The decision to certify the class comes from the same Californian judge who denied Uber’s motion for summary judgment back in March. In that ruling he rolled his eyes at the company’s feeble attempts to make its business plans comport to a shade of legal legitimacy. To wit, Uber claimed:
- That Uber made most of its money from “sharing” its driver’s fees, but that it was in the “technology business,” not the transportation business,
- That Uber had no control over how its drivers acted while on the road, but that they should absolutely most definitely text potential riders when they were about a minute away from picking them up, play light jazz or NPR on the radio (at low volume), and open the door for riders, holding an umbrella, when necessary, should not drive past or U-turn within sight of a potential rider when picking them up, and
- That Uber allowed drivers to refuse ride requests whenever they wanted to, but that it also threatened to fire a driver for refusing ride requests more than 20% of the time.

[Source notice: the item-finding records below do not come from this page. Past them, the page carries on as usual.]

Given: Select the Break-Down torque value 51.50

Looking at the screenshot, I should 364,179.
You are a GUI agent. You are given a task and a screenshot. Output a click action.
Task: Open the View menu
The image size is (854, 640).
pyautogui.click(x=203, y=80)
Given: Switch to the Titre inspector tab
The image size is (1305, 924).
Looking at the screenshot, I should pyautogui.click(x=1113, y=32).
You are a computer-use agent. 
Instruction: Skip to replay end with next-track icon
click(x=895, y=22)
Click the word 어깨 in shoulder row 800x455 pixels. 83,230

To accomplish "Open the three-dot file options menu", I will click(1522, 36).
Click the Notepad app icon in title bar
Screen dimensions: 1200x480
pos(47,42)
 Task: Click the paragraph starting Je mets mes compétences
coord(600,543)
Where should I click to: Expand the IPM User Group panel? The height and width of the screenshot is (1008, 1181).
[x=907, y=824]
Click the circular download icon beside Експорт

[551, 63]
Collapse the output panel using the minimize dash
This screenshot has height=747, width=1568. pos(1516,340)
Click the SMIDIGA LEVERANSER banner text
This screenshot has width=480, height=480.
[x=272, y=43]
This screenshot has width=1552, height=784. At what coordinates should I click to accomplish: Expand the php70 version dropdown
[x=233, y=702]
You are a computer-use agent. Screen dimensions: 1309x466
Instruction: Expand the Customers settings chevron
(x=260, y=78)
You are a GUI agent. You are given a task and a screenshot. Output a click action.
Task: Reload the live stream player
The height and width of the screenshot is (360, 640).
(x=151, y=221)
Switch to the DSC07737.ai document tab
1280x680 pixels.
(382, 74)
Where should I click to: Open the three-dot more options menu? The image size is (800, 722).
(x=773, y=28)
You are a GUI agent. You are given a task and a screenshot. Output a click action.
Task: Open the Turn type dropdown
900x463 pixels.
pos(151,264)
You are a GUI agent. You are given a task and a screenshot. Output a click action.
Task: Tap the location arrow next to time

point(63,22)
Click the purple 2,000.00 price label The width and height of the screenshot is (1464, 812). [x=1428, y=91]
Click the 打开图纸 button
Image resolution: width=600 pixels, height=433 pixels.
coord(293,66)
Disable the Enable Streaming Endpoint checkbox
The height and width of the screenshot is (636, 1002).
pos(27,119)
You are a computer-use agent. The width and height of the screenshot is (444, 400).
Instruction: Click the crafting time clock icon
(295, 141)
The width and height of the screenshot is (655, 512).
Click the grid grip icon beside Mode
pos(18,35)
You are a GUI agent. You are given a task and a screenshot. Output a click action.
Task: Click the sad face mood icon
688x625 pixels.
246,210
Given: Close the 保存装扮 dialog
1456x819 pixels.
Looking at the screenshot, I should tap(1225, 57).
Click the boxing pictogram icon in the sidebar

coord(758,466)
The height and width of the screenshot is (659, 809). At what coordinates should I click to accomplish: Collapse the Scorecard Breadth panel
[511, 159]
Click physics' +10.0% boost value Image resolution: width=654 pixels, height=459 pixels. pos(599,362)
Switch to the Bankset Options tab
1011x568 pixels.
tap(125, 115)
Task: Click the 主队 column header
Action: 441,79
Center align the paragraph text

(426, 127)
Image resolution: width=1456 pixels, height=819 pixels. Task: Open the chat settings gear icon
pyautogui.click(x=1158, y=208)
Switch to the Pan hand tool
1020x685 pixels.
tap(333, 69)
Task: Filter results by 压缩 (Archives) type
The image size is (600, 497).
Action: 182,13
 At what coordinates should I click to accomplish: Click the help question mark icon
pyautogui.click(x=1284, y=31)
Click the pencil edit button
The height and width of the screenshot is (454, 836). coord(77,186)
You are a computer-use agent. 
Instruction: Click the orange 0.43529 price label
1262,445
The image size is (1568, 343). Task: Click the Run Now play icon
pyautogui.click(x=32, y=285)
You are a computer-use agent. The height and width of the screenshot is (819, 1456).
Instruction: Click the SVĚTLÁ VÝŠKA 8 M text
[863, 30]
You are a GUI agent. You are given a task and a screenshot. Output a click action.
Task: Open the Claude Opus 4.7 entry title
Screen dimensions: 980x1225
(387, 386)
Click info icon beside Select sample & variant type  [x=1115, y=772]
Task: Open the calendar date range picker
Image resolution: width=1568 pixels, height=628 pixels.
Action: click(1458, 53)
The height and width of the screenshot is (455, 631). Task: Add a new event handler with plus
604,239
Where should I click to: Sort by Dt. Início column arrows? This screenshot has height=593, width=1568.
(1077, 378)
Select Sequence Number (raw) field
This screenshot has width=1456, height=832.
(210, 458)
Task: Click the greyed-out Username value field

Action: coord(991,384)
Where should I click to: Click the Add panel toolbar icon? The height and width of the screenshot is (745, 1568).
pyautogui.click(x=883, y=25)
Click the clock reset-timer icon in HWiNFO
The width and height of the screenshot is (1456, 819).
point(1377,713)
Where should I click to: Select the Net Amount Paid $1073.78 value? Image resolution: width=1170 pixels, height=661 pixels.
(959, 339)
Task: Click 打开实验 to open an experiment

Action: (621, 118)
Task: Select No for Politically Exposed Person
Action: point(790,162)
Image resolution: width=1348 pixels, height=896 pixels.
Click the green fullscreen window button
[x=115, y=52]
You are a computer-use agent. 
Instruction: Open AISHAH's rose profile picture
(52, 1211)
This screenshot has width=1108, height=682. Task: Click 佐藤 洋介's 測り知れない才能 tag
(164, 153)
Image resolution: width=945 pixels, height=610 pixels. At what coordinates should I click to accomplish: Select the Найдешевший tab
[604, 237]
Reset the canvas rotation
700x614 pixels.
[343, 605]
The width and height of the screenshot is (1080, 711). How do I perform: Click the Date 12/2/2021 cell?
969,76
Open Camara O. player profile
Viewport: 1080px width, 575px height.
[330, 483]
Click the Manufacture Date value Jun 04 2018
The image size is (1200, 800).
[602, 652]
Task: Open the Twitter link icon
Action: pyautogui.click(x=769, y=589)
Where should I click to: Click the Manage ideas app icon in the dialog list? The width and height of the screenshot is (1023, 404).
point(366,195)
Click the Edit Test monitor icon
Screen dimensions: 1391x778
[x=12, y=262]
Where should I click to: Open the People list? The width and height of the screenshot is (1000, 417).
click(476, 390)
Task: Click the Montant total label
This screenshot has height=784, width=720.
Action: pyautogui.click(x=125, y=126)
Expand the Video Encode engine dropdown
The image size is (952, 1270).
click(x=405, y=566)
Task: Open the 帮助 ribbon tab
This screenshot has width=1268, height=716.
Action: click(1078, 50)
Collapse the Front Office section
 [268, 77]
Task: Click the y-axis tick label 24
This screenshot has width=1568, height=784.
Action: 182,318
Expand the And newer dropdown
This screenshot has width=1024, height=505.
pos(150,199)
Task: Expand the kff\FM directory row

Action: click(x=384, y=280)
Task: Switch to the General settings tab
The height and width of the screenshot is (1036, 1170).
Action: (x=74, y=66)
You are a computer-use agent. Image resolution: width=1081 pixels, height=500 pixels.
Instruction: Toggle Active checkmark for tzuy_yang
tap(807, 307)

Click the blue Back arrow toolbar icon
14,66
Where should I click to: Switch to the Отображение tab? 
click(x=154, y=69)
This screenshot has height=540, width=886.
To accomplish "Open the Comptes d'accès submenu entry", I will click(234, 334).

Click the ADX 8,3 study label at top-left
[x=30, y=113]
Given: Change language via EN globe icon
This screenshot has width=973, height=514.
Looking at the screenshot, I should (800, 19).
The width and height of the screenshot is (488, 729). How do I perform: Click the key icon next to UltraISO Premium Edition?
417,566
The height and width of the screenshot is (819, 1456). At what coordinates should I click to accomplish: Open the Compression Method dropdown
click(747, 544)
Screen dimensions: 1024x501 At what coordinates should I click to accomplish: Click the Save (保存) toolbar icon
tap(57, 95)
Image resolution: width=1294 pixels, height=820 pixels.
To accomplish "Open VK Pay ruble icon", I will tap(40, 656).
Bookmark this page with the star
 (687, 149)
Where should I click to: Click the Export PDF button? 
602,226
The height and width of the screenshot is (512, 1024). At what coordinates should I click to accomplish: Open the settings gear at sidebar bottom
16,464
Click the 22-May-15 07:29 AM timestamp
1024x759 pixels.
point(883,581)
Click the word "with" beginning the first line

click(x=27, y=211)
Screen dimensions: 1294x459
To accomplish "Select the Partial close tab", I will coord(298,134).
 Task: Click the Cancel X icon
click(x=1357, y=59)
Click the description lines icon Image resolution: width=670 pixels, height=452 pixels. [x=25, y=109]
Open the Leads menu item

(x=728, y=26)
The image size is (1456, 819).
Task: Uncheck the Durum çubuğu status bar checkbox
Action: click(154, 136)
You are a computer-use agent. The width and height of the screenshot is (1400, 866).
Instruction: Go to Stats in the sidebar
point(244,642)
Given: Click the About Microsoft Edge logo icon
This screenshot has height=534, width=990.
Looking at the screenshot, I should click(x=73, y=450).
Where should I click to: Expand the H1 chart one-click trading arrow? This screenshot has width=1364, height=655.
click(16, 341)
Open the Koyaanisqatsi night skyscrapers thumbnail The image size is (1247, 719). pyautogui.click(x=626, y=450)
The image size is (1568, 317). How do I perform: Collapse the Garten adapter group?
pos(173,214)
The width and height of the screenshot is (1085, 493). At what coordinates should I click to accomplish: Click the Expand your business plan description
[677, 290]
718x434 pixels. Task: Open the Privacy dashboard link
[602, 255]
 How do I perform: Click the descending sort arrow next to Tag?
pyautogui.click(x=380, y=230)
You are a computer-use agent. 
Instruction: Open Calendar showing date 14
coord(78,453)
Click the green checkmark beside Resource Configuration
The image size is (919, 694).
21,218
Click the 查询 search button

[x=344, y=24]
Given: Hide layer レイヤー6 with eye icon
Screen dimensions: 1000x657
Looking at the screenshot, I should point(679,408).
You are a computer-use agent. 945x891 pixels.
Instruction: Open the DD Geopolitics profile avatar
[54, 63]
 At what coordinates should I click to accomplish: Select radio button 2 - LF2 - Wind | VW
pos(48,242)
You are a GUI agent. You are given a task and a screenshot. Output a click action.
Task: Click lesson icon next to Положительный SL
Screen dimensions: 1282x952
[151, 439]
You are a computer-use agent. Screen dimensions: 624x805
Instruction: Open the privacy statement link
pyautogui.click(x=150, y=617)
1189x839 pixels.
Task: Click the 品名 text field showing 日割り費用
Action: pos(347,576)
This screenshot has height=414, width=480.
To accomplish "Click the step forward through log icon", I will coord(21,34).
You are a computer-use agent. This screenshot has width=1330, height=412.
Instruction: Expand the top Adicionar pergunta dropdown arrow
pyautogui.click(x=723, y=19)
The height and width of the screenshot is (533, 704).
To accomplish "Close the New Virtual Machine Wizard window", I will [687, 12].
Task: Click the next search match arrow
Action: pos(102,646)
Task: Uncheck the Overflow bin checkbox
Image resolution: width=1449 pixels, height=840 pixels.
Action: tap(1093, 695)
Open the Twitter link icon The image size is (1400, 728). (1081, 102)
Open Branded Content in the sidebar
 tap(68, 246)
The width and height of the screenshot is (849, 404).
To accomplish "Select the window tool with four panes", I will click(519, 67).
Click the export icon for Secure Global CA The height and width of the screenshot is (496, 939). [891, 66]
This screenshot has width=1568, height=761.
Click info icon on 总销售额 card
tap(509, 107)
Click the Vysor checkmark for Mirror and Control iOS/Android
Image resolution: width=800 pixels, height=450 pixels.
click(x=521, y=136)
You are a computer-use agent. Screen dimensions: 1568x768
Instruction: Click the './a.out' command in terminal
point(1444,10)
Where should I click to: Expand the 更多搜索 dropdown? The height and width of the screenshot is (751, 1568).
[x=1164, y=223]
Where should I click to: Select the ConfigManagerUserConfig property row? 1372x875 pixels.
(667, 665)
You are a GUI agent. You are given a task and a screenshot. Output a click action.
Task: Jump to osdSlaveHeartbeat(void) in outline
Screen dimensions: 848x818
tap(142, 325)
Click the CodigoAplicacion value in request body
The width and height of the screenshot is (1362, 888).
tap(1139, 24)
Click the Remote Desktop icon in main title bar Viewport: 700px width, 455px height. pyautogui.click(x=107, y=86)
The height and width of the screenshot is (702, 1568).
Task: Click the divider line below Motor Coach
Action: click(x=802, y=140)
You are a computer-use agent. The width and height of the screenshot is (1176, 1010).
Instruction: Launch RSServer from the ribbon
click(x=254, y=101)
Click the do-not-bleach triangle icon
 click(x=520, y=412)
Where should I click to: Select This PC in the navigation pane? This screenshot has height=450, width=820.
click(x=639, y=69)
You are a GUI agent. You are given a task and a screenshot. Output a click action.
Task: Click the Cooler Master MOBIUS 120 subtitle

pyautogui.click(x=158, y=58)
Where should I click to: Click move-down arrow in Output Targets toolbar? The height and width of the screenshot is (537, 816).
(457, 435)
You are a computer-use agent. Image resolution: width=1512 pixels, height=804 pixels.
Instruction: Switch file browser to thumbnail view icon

The creation of the class action, however, stirs up problems of its own. Chief among them is that currently there’s more disunity in the class than unity. The original suit involved three drivers, who now claim to speak for the interests of all Uber drivers in California. However, the court has on hand, the testimony of 400 Uber drivers who disagreed with everything these three stand for in the case. I Facebooked through most of Civ. Pro. II, but I don’t think that’s what commonality means.
Further, the creation of the class action does nothing to help the named plaintiffs. The legal issues remain the same, regardless of how many there are. It does, however, make certain that Californian Uber drivers who want in on the action go through the attorney for the three plaintiffs, Shannon Liss-Riordan, who, oh, by the way, is trying to certify a similar class action in a case against Uber wannabe, Lyft. Of course, having more people in the class puts more stress on Uber to avoid a cataclysmic verdict, and push them towards settling and paying a cushy attorney fee, which was the whole point of this exercise, anyway.
As expected, Uber has said they would appeal, to try drowning the case in legal-sized paper.